# [GIVEN PASSAGE]
BAD BLOOD SPILLED ALL OVER THE monthlong process of preparing Jessica for the move. The plan was for Jessica to develop an affectionate relationship with Dan and Cara, to accept them as something akin to close family friends. Emotions kept getting in the way. One Friday, on a visit to Ann Arbor, Cara's mother, Earlene Clausen, and Dan's mother, Mary Dickinson, paid a surprise visit to the DeBoers. They were told to come back Sunday-when a therapist and cops were on hand to supervise. "I don't know what they thought two older women were going to do," says Earlene, 66, who baby-sits Anna and Chloe nearly every day. Scarnecchia says they thought the grandmothers might "frighten" Jessica, or perhaps try to run off with her-as the Schmidts suspected the DeBoers might do.

The most difficult link-the one between Dan and his daughter-didn't happen until Robby dropped out of the last two sessions. "Anna asked me if I wanted to get on the floor with her-on her pink thermal blanket-and I did," says Dan, laughing at the recollection of his 6-foot-4, 270-pound body on a tot-size blanket. First they played peekaboo, then giggled as they pointed to each other's forehead, then she served him "tea." Dan was thrilled.

# [WHAT TO DO]
Reproduce the passage about Jessica's move word for word, beginning at the words "The most difficult" and stopping after "Dan was thrilled.". The listing has no connection to the passage about Jessica's move.

# [RAW DATA]

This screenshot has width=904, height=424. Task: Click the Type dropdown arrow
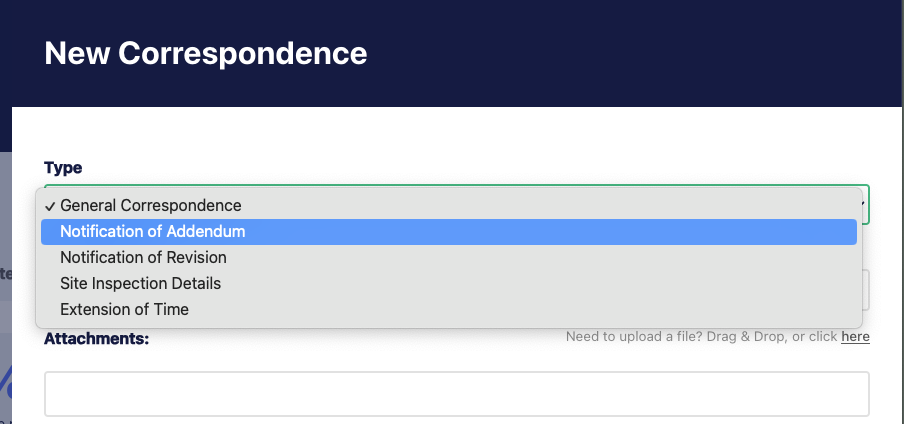tap(864, 204)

# [WORKED SOLUTION]
The most difficult link-the one between Dan and his daughter-didn't happen until Robby dropped out of the last two sessions. "Anna asked me if I wanted to get on the floor with her-on her pink thermal blanket-and I did," says Dan, laughing at the recollection of his 6-foot-4, 270-pound body on a tot-size blanket. First they played peekaboo, then giggled as they pointed to each other's forehead, then she served him "tea." Dan was thrilled.